Мсье Румильяк, проведший в России около года по торговым делам, сделался нашим развлечением в дороге. Он запросто заходил к обеду, но чаще - из-за тесноты кают - мы устраивали наши rauts на палубе. Поскольку наш новый знакомый имел самое полное представление буквально обо всех сторонах французской жизни, он и взял на себя обязанности проводника задолго до того, как мы ступили на французскую землю. О России он тоже имел представление, как было сказано, не понаслышке.

- Hет-нет, - мотал головой Румильяк, - всему свое время. Буря еще только собирается, и чем дольше вы будете тянуть с освобождением крестьян, тем страшнее она прозвучит.

- Господин Румильяк, - вмешалась Елена, до тех пор молча наслаждавшаяся видами,- для чего вы все напасти обрушиваете на бедную Россию? Что же Северная Америка? Там, кажется, целые плантации живут рабским трудом, не так ли?

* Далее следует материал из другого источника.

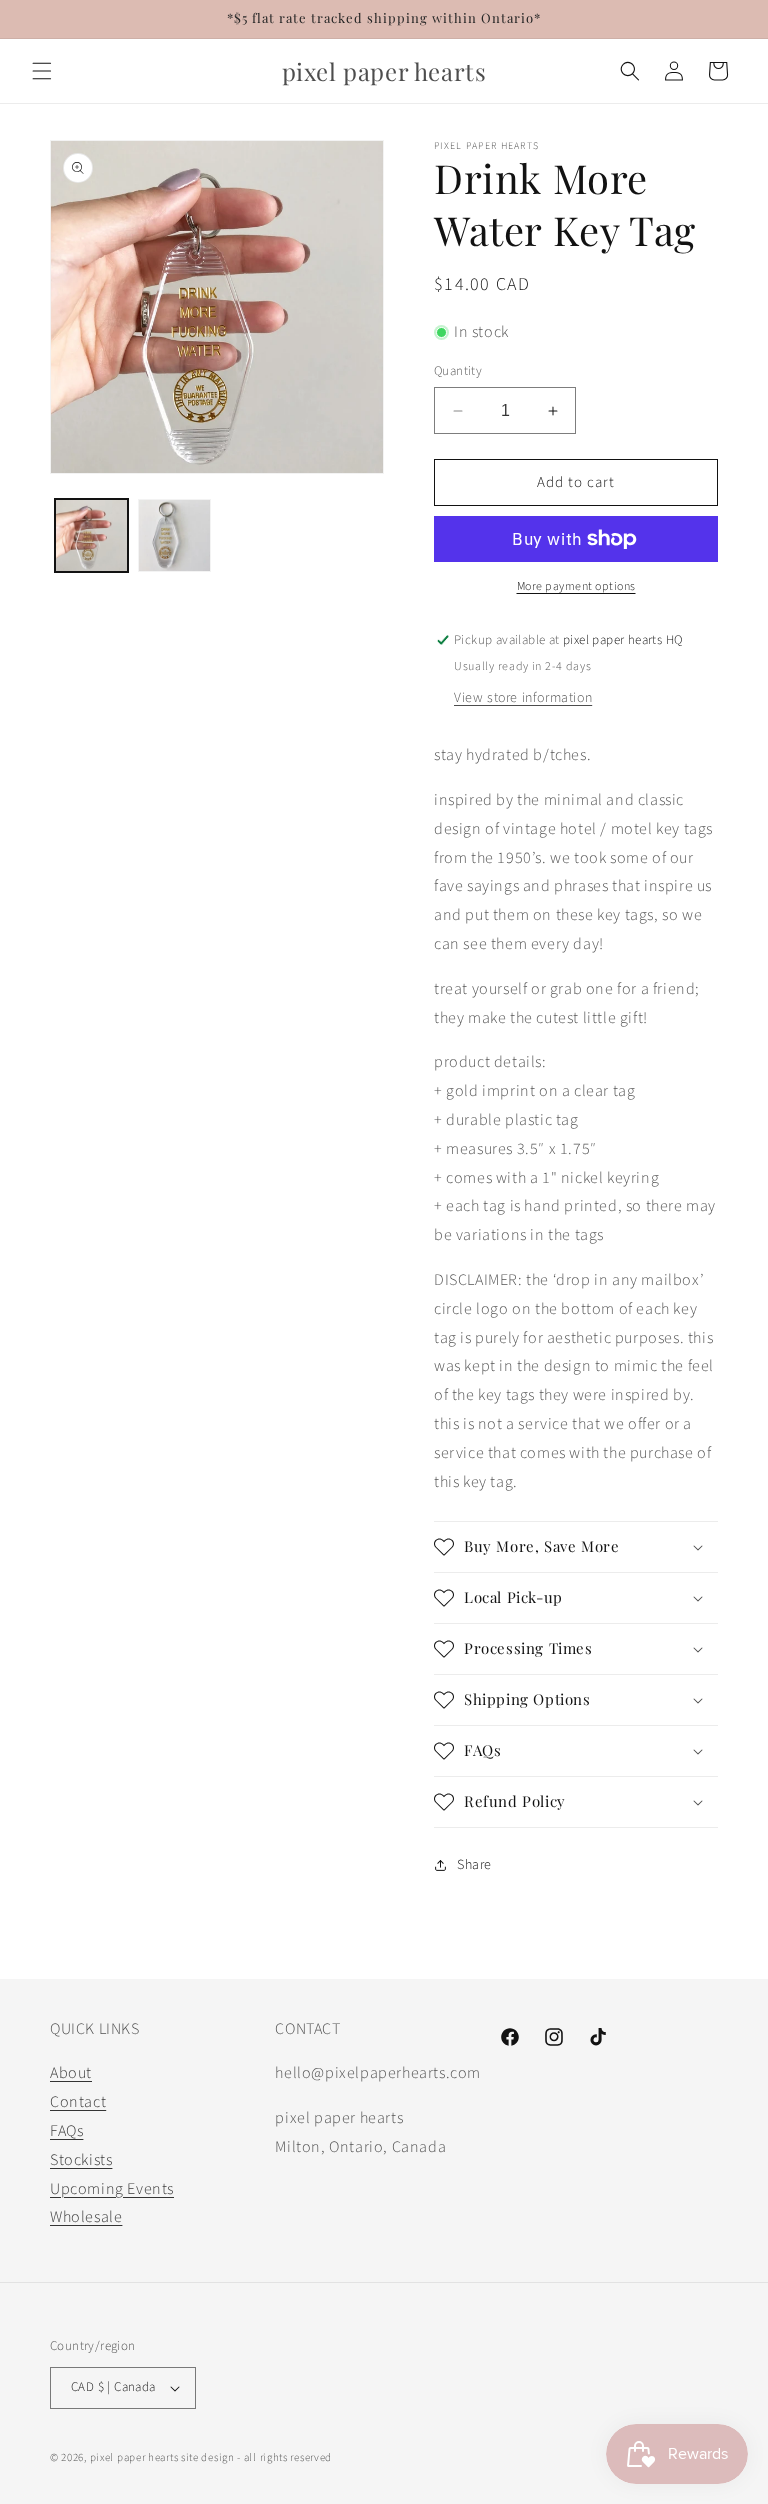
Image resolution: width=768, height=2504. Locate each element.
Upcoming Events (112, 2189)
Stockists (81, 2160)
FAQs (66, 2131)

- Сударыня,- вежливо отвечал Румильяк,- вы судите по внешнему признаку. Рабство в России напоминает отрока, растущего в родительских покоях. Он не играет с другими детьми, не развивается, поэтому я и утверждаю, что когда придет для него время жить, то жить он не сумеет, ничему не наученный в срок. Америка же подобна взрослому уже человеку, которого постигла хотя и позорная в его положении, но излечимая, а главное, кратковременная болезнь.

- Hе пройдет же она сама собой?

- О нет, не думаю, скорее всего, тоже используют порох вместо порошка, но раны быстро зарастут, - с неизменной улыбкой заключил наш иноплеменный пророк.

- Тогда наша тесная дружба с Американскими штатами есть одно из знамений времени, - заметил я.

- Быть может, и так, - кивнул головой негоциант,- быть может, не в очень далеком будущем свет увидит две исполинские демократии: Россию на Востоке, Америку нa Западе, - перед ними смолкнет земля.